> ACTIVITY
Retype, word for word, every line of the records below starting at the one that contains "Open Opening hours settings tab" and ending at the one that contains "You are a computer-use agent."; include both of those lines and nothing more.

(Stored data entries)
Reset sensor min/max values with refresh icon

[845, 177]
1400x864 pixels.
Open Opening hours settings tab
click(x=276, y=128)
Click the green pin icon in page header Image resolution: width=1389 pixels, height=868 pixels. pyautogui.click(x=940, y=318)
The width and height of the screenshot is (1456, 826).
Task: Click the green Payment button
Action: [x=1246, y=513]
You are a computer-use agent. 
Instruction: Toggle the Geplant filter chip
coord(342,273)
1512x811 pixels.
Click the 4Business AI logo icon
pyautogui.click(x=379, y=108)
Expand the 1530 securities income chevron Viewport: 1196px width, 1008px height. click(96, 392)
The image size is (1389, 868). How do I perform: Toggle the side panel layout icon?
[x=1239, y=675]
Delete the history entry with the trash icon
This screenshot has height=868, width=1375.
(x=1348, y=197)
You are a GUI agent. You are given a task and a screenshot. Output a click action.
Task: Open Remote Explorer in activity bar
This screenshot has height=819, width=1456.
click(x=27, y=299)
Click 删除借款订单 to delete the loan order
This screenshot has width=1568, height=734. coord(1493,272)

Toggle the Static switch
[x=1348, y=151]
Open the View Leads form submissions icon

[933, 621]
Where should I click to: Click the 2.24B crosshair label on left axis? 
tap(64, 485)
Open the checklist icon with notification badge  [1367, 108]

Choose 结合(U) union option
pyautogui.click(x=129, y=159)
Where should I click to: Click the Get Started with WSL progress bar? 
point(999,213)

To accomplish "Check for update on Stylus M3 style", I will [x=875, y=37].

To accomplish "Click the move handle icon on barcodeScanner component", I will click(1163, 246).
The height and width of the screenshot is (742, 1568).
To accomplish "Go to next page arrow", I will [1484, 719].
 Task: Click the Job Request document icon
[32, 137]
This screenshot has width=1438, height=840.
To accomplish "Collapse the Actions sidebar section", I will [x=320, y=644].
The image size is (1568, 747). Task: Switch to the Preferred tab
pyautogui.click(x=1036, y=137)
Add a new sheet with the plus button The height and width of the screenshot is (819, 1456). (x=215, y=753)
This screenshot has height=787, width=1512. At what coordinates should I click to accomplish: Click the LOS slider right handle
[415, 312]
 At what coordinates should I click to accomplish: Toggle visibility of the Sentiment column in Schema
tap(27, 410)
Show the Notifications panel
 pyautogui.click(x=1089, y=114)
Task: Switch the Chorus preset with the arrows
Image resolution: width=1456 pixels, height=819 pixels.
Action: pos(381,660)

> ANSWER FOR THIS EXERCISE
Open Opening hours settings tab
click(x=276, y=128)
Click the green pin icon in page header Image resolution: width=1389 pixels, height=868 pixels. pyautogui.click(x=940, y=318)
The width and height of the screenshot is (1456, 826).
Task: Click the green Payment button
Action: [x=1246, y=513]
You are a computer-use agent. 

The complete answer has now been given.